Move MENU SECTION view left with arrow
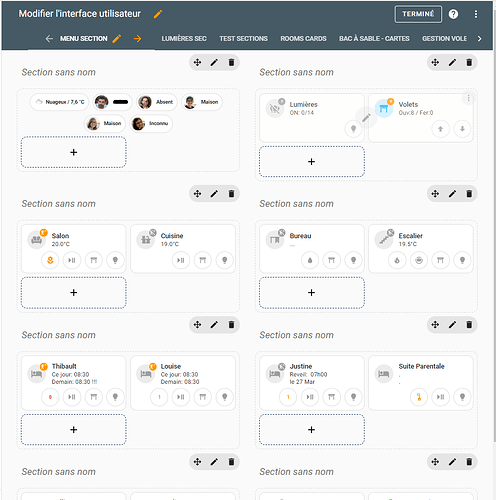The image size is (496, 500). point(49,39)
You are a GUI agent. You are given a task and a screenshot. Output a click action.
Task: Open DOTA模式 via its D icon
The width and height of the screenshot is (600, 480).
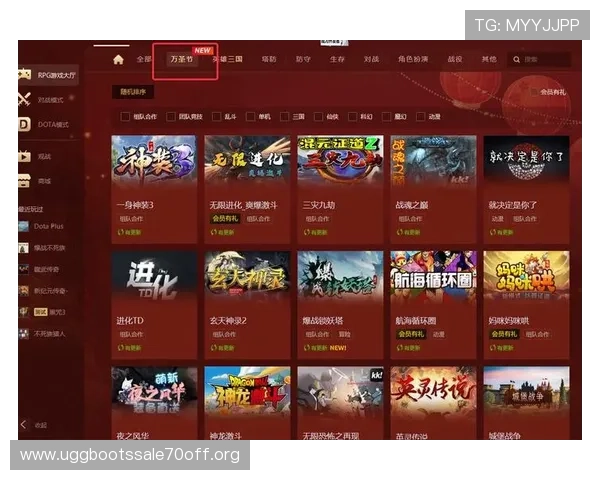[25, 125]
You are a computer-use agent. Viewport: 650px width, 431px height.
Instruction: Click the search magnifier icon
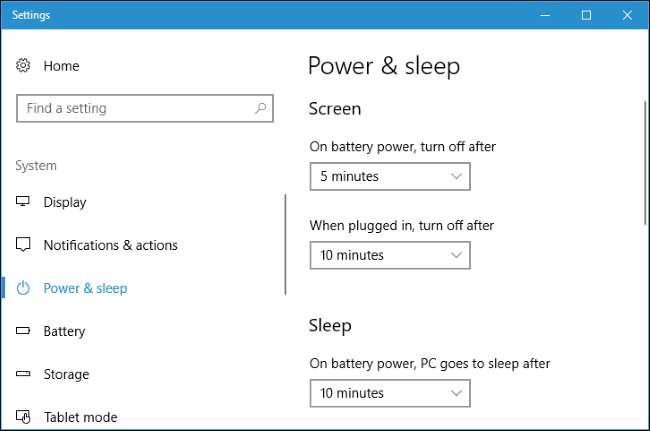[260, 108]
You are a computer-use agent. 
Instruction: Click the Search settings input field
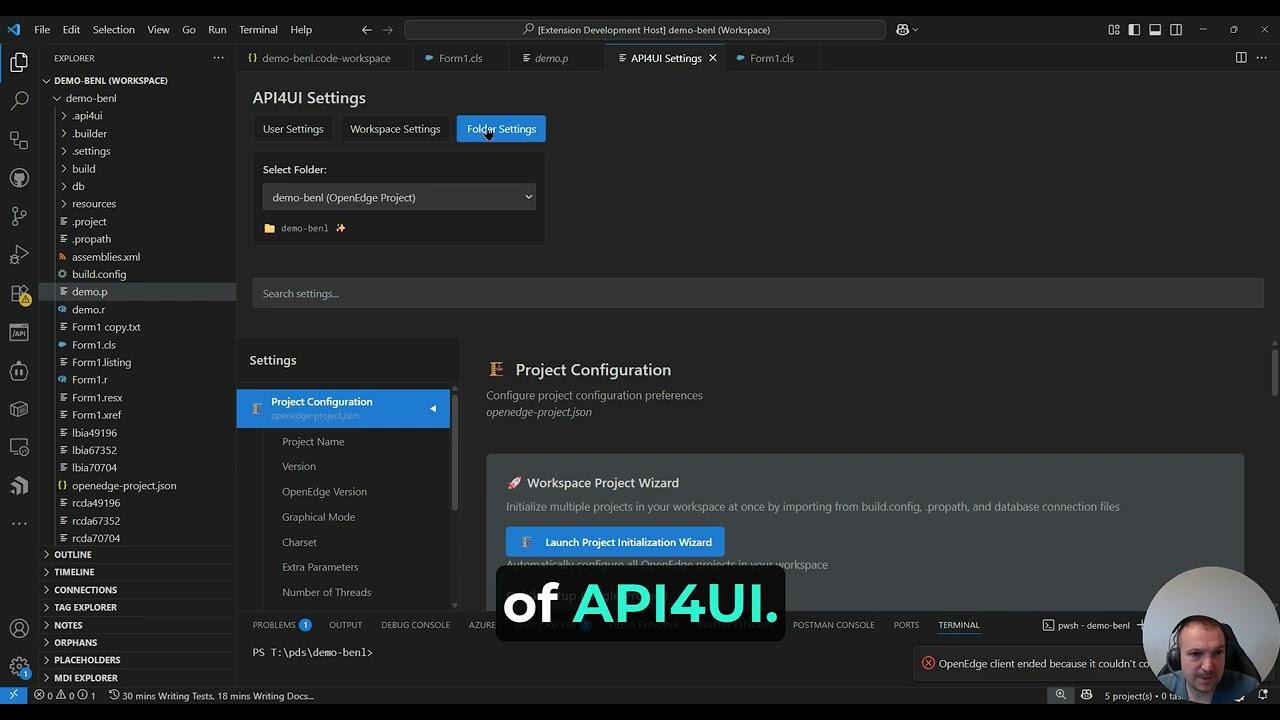757,293
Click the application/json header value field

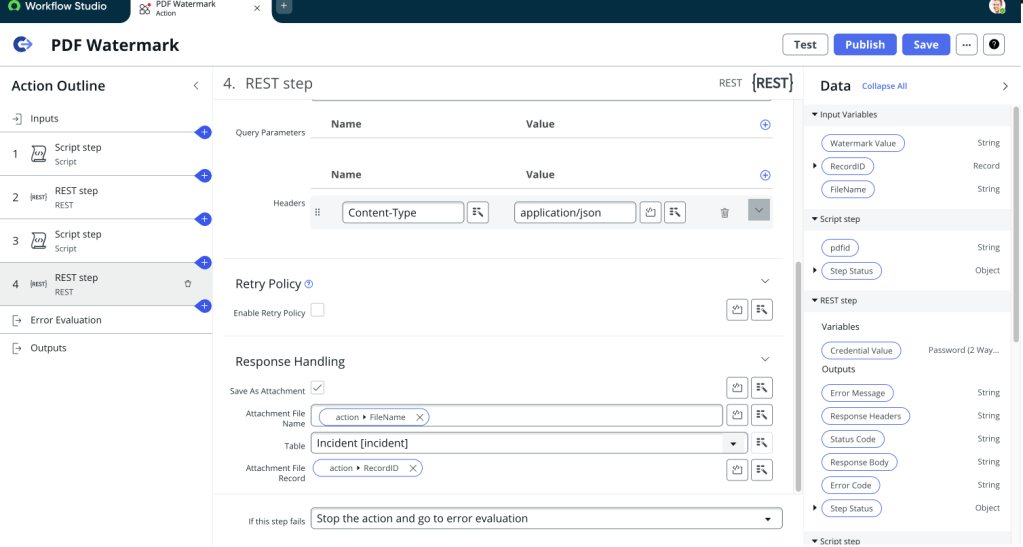click(575, 212)
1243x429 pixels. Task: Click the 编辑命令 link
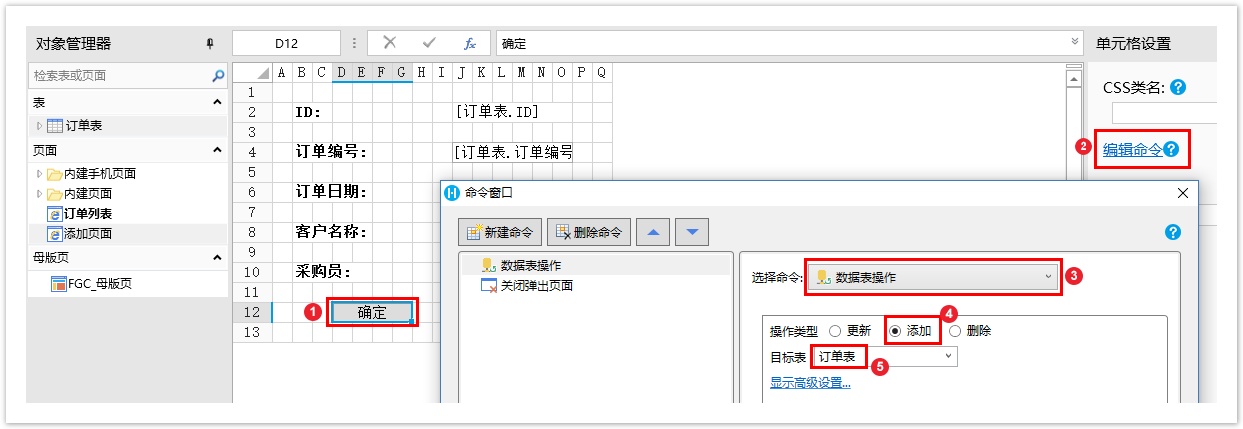pyautogui.click(x=1132, y=150)
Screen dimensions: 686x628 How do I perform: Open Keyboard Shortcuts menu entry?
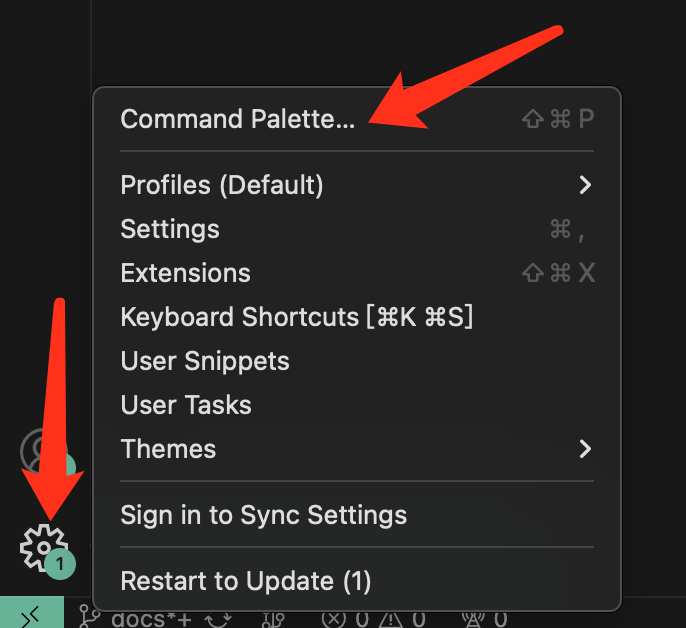click(x=296, y=317)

====

Send back every record exactly as it stands, except the pictures.

OUTPUT BELOW:
Move MENU SECTION view left with arrow
The image size is (496, 500). point(49,39)
You are a GUI agent. You are given a task and a screenshot. Output a click action.
Task: Open DOTA模式 via its D icon
The width and height of the screenshot is (600, 480).
[25, 125]
You are a computer-use agent. Viewport: 650px width, 431px height.
Instruction: Click the search magnifier icon
[260, 108]
You are a computer-use agent. 
Instruction: Click the Search settings input field
757,293
Click the application/json header value field

click(575, 212)
1243x429 pixels. Task: Click the 编辑命令 link
pyautogui.click(x=1132, y=150)
Screen dimensions: 686x628 How do I perform: Open Keyboard Shortcuts menu entry?
click(x=296, y=317)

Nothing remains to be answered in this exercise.